“看看,果然是這樣的!”我指了指他后心處位置,道,“你們看這里,有一個淡淡的蟲形圖案!”
胡布嚇壞了,趕緊讓凌真給他拍下來,穿好衣服一看,他顫抖著問道:“師,師娘,我這是怎么了?”

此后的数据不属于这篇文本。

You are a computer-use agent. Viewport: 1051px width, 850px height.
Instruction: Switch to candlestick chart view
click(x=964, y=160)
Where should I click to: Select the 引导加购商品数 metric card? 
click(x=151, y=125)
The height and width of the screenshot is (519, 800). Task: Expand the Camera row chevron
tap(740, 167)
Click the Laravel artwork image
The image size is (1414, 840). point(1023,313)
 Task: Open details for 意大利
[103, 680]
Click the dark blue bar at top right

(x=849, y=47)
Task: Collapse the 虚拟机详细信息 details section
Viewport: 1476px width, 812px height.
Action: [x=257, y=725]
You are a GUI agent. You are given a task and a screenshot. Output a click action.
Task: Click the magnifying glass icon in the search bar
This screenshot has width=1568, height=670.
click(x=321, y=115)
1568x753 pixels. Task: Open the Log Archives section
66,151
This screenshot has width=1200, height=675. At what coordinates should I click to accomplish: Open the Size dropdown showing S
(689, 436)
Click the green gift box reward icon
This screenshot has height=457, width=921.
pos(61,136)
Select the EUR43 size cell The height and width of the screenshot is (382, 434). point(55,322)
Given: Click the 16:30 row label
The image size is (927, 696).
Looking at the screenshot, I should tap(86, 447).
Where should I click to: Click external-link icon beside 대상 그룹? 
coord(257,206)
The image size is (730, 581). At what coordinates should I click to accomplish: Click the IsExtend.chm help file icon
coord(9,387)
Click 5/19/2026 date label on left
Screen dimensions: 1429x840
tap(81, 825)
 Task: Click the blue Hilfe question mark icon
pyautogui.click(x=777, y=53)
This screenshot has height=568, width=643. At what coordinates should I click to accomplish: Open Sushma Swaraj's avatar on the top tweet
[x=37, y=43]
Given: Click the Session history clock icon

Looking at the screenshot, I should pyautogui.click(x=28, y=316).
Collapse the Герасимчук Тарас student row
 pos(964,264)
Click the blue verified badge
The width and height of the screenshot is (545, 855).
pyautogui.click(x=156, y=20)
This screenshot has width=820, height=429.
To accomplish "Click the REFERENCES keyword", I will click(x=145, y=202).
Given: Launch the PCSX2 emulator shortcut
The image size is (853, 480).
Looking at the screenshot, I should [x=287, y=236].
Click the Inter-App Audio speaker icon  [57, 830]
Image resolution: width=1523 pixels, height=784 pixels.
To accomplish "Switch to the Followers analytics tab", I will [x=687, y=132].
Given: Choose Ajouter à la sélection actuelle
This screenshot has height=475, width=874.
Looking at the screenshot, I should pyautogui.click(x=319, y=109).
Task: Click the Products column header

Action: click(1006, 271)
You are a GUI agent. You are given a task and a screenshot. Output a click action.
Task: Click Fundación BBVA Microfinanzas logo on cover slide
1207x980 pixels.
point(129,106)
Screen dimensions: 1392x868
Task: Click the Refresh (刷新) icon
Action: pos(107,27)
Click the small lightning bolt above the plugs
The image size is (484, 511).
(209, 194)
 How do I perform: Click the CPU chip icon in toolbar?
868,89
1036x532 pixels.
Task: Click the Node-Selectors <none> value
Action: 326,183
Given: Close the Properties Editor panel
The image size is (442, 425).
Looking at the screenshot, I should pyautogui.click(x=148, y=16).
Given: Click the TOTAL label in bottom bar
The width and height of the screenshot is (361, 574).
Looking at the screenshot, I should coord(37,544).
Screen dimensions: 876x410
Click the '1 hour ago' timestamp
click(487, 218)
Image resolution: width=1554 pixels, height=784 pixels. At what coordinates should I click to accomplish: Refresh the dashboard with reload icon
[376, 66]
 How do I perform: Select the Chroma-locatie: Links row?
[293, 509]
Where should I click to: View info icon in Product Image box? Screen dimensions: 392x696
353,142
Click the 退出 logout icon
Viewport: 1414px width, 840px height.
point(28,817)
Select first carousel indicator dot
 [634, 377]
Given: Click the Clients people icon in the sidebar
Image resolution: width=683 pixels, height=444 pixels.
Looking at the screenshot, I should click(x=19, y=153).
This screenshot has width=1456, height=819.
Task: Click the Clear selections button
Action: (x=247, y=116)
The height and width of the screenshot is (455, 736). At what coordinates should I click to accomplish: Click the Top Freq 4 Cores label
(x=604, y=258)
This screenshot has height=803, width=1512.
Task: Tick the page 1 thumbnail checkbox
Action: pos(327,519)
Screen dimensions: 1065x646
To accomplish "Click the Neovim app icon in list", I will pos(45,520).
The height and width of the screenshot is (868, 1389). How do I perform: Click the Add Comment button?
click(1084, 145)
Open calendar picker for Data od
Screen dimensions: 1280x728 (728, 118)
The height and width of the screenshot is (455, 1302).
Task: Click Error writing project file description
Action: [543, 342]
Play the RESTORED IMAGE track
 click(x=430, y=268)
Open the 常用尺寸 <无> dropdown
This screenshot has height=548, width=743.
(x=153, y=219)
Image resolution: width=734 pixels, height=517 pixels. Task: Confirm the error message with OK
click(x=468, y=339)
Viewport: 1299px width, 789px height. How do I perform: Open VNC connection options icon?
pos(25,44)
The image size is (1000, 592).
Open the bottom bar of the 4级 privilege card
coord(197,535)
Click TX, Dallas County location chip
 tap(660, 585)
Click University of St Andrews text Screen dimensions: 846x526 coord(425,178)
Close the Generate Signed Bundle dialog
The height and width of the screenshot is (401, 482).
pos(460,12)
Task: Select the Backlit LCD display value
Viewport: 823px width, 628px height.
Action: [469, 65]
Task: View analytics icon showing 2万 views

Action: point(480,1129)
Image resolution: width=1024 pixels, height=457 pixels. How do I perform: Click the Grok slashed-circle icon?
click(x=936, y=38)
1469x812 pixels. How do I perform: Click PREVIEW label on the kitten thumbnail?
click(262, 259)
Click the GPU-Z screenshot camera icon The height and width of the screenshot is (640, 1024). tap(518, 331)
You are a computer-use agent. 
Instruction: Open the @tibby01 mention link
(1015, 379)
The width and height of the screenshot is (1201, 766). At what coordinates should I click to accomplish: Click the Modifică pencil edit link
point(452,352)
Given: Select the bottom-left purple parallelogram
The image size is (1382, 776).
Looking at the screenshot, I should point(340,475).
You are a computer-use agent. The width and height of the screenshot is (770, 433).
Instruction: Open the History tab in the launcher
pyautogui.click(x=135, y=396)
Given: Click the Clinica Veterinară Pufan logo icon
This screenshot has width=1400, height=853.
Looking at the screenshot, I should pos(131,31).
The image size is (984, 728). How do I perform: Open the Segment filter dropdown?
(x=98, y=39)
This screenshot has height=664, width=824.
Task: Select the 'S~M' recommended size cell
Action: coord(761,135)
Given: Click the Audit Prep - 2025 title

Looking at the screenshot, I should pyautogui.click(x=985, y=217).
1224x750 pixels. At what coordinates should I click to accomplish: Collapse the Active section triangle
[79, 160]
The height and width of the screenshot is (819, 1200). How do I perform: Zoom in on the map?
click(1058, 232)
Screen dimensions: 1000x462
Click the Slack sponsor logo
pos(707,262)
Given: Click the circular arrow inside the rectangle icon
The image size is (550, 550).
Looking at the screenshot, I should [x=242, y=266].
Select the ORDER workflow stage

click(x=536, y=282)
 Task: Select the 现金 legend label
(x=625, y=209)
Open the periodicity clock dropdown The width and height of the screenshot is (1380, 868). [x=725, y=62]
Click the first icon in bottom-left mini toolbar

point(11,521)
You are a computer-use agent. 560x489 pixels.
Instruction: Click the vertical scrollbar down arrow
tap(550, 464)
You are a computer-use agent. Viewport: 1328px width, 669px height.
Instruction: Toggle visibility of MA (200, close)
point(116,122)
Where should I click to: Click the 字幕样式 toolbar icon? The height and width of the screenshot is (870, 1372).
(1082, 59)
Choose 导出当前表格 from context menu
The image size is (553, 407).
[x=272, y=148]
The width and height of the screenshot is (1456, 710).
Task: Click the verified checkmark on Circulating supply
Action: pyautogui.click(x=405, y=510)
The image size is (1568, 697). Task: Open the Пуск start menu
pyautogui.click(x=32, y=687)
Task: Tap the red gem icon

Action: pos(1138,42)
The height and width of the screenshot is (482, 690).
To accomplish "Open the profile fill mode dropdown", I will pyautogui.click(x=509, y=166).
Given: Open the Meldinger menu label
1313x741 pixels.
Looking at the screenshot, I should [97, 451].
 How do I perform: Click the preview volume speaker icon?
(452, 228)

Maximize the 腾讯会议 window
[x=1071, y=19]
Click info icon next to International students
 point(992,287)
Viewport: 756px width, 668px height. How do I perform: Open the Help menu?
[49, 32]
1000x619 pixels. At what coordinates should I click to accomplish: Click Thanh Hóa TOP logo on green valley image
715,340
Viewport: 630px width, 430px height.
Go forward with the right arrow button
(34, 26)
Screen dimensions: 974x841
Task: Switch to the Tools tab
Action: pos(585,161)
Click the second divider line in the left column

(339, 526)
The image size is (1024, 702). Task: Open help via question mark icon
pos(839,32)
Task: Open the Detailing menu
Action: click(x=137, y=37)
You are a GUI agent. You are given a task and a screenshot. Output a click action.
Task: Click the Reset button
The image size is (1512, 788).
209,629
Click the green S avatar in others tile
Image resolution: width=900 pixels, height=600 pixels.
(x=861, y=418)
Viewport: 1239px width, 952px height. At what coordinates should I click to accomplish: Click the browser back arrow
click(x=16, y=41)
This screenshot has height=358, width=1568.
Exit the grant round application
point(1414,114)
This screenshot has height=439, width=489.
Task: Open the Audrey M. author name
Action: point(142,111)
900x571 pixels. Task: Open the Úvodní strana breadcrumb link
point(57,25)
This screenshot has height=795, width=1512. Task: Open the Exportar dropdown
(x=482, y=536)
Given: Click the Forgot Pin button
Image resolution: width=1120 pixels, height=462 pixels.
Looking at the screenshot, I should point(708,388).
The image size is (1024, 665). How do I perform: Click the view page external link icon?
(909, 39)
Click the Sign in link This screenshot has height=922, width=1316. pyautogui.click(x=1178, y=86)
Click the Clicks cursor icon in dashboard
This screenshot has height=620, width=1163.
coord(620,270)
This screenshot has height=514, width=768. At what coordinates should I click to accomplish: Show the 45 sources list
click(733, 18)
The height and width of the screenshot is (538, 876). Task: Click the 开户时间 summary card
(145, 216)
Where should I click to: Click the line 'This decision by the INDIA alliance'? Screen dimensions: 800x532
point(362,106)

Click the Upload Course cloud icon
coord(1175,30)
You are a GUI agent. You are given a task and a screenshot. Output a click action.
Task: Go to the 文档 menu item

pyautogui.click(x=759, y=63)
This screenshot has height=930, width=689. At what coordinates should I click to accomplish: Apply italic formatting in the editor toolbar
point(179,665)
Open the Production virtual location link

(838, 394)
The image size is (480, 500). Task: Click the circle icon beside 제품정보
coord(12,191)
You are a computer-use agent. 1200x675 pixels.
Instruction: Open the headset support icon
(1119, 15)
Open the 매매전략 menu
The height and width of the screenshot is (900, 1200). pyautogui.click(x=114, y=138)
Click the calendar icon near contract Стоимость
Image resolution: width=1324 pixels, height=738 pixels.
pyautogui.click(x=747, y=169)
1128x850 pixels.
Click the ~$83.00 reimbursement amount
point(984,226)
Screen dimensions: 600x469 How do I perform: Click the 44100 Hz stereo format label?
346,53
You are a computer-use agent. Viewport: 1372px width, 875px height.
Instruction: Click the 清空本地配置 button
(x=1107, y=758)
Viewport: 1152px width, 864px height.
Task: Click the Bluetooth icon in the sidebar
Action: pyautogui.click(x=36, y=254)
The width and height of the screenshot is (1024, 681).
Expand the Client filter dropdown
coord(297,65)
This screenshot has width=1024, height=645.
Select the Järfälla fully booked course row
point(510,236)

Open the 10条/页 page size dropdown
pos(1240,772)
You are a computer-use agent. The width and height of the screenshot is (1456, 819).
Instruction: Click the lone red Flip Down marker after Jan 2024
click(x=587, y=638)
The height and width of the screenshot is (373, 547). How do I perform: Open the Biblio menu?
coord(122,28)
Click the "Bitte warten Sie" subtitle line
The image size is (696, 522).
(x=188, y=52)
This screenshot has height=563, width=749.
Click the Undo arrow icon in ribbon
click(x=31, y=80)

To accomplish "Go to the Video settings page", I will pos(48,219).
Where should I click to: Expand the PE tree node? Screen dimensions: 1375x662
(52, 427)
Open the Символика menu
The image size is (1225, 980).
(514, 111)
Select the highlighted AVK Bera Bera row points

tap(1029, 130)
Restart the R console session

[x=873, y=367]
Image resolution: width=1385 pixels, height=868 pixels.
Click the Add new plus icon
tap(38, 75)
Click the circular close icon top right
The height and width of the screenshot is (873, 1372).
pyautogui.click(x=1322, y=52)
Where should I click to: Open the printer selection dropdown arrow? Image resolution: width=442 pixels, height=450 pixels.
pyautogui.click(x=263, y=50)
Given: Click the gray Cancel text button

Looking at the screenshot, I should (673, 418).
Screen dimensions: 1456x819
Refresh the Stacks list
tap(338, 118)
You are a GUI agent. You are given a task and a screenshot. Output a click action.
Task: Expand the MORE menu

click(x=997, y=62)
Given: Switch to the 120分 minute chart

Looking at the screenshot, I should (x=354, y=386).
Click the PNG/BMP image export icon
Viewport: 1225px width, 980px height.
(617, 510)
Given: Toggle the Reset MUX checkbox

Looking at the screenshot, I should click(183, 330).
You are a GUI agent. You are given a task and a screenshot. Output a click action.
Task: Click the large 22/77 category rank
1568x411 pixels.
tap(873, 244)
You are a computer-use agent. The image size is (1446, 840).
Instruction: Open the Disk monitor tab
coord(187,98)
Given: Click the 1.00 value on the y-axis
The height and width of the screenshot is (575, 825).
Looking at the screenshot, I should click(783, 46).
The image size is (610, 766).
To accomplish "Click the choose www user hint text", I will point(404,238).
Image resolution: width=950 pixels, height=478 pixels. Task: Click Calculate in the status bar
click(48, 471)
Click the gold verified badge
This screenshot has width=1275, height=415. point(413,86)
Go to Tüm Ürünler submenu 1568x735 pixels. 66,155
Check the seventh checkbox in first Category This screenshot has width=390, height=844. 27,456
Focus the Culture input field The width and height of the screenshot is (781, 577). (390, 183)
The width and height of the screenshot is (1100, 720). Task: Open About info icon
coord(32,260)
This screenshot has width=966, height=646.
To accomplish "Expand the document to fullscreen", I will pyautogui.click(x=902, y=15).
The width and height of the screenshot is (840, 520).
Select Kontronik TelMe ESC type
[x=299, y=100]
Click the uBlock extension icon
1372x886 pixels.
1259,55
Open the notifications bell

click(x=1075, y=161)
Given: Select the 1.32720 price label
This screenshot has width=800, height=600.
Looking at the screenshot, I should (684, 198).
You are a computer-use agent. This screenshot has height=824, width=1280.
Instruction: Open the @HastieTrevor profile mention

聳聳肩膀,我重新倒了一杯酒給自己,邊喝邊說道:“也沒什么大不了的,只不過是你的煞毒解了,又中了蠱毒而已!”
一聽我這話,胡布跺著腳罵道:“那個老王八蛋啊,我看他就一臉壞相滿肚子壞水,根本就是個老混蛋,怎么辦啊,師父,師娘,萇菁大哥,我,我這才下刀山又入血海,我,我這可憐的小體格受盡了傷害啊,你們要不救我,我們老胡家以后真的要斷香火啦!”
可能是真傷心了,他越說越難過,眼淚竟然也一對一雙地掉了下來。
“惟兒!”萇菁仙君斜睨了他一眼,沒有理會,而是問向我,道,“那個米大爺看來有點兒棘手啊!”
聳了聳肩膀,我笑道:“無所謂,他也不過是個會下蠱的凡夫俗子,如果那天不是他跑得快,以臨凡的本事,殺他不過分分鐘!”
“嗯!”他點了點頭,道,“之前魔化梵陽門的人,都不是臨凡的對手,更何況他了!”
“萇菁兄!”我收起了笑容,道,“你不覺得很奇怪嗎?”
“什么?”他問道。
“最近這些事兒,好像都是沖著咱們來的,而且,對方好像很了解咱們,你我縱是上神仙君又如何?他們的計謀里,咱們縱是天大的本事,也使不出來!”我拿眼睛挑了挑張臨凡的方向,道,“他們好像算準了為了咱們臨凡會出手,這種被人握在手中的感覺,讓我很不舒服!”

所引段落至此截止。